## TASK DATA
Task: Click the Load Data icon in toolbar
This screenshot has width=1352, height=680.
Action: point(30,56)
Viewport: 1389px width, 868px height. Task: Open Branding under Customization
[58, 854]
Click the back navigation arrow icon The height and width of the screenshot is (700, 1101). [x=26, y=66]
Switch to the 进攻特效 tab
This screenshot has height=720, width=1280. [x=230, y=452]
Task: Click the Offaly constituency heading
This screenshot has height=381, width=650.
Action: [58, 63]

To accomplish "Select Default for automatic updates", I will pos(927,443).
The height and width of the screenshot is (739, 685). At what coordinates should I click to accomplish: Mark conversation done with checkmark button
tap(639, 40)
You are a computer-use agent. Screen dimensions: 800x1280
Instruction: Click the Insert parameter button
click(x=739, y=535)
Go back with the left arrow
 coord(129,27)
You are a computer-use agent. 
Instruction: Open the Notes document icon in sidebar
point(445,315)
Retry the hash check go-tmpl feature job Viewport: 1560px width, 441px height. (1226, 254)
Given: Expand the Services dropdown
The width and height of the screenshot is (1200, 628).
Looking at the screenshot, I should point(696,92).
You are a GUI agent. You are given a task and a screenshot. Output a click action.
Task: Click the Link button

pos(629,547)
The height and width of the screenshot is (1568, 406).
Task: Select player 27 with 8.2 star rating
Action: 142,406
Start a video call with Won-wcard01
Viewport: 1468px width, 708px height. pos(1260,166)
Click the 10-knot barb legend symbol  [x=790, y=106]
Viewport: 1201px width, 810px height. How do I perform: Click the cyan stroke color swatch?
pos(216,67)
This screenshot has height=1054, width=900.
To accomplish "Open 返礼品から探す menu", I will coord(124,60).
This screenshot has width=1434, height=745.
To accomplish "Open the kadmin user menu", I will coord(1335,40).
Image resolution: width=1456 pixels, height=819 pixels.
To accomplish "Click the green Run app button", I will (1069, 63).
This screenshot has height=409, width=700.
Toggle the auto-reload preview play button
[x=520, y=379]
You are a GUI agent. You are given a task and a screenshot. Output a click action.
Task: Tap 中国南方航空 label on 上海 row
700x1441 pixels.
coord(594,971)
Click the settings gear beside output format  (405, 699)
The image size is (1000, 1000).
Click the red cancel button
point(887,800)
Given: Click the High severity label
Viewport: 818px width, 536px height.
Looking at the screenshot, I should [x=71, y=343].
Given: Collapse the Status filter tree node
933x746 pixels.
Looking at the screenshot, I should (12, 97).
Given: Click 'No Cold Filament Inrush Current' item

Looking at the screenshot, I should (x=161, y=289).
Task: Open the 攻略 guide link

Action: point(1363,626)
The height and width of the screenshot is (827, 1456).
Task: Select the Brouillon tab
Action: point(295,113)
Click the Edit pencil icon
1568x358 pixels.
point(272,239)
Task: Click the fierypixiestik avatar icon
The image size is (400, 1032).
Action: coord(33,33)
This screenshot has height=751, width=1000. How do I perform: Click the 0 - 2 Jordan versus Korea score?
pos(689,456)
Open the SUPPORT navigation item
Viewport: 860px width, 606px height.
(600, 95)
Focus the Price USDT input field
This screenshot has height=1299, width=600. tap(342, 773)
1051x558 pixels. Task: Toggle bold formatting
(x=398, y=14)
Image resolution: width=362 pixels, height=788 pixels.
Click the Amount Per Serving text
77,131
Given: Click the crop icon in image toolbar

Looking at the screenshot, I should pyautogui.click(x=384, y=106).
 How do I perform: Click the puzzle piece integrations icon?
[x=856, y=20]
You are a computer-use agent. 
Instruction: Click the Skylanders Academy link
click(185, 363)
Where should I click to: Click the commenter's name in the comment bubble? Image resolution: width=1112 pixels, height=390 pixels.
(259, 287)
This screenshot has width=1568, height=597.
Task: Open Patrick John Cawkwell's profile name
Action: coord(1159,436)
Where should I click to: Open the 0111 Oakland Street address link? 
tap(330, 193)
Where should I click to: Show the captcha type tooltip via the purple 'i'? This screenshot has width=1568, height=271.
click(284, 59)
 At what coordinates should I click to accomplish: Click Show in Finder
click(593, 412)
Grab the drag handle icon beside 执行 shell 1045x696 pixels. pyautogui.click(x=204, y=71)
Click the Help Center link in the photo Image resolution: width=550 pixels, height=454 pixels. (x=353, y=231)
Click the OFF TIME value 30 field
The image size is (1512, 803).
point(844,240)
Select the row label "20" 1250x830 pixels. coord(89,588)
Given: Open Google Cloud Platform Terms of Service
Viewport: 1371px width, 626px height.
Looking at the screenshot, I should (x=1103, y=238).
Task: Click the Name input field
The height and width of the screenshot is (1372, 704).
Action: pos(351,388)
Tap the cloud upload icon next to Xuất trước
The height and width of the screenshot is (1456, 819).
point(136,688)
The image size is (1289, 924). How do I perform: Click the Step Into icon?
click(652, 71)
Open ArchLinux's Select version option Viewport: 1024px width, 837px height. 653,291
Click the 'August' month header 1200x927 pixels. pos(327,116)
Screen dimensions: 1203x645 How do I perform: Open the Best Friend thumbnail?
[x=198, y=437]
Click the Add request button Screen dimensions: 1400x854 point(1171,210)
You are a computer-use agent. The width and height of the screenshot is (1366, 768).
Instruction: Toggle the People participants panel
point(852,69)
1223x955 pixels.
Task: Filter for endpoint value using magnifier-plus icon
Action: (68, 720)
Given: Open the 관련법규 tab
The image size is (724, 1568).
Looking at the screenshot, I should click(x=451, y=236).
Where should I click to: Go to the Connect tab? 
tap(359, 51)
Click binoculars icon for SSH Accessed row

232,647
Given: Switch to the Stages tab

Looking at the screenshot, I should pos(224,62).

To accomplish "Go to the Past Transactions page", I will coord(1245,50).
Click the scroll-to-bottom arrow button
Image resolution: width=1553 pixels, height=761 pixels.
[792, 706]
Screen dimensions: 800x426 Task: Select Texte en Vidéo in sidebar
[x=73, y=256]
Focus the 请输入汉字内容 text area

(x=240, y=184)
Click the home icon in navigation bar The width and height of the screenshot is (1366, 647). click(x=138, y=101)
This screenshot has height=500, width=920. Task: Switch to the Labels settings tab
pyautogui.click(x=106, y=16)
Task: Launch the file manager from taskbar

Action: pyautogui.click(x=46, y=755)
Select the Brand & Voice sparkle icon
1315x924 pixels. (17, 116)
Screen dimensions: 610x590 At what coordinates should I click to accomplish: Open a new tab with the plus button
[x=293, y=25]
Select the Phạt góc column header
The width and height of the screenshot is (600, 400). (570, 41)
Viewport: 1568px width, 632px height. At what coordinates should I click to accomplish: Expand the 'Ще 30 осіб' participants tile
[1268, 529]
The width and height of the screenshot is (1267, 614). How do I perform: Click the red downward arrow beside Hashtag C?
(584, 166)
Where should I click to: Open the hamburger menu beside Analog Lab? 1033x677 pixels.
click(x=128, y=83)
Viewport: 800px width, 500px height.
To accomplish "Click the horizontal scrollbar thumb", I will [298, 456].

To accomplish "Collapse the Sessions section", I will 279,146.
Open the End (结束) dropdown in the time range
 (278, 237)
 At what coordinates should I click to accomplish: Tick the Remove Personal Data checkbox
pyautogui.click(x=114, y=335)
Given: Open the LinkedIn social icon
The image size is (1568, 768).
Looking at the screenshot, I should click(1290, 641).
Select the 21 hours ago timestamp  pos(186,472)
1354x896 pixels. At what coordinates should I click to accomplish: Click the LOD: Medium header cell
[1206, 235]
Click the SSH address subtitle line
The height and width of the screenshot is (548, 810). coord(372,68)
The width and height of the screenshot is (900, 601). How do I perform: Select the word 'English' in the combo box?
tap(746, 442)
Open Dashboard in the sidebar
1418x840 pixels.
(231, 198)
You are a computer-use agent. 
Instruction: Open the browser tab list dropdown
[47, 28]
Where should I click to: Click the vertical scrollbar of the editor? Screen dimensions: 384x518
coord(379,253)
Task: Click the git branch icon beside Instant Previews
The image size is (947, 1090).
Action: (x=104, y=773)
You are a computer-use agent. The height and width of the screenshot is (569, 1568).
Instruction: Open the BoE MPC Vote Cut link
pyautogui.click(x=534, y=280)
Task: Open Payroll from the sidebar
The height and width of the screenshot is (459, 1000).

## DIRECTIONS
Exactly the lines above from the one with "Task: Click the Link button" to the one with "Given: Collapse the Status filter tree node", both included, are to be quoted; leave the rest out.

## EXERCISE OUTPUT
Task: Click the Link button

pos(629,547)
The height and width of the screenshot is (1568, 406).
Task: Select player 27 with 8.2 star rating
Action: 142,406
Start a video call with Won-wcard01
Viewport: 1468px width, 708px height. pos(1260,166)
Click the 10-knot barb legend symbol  [x=790, y=106]
Viewport: 1201px width, 810px height. How do I perform: Click the cyan stroke color swatch?
pos(216,67)
This screenshot has height=1054, width=900.
To accomplish "Open 返礼品から探す menu", I will coord(124,60).
This screenshot has width=1434, height=745.
To accomplish "Open the kadmin user menu", I will coord(1335,40).
Image resolution: width=1456 pixels, height=819 pixels.
To accomplish "Click the green Run app button", I will (1069, 63).
This screenshot has height=409, width=700.
Toggle the auto-reload preview play button
[x=520, y=379]
You are a GUI agent. You are given a task and a screenshot. Output a click action.
Task: Tap 中国南方航空 label on 上海 row
700x1441 pixels.
coord(594,971)
Click the settings gear beside output format  (405, 699)
The image size is (1000, 1000).
Click the red cancel button
point(887,800)
Given: Click the High severity label
Viewport: 818px width, 536px height.
Looking at the screenshot, I should [x=71, y=343].
Given: Collapse the Status filter tree node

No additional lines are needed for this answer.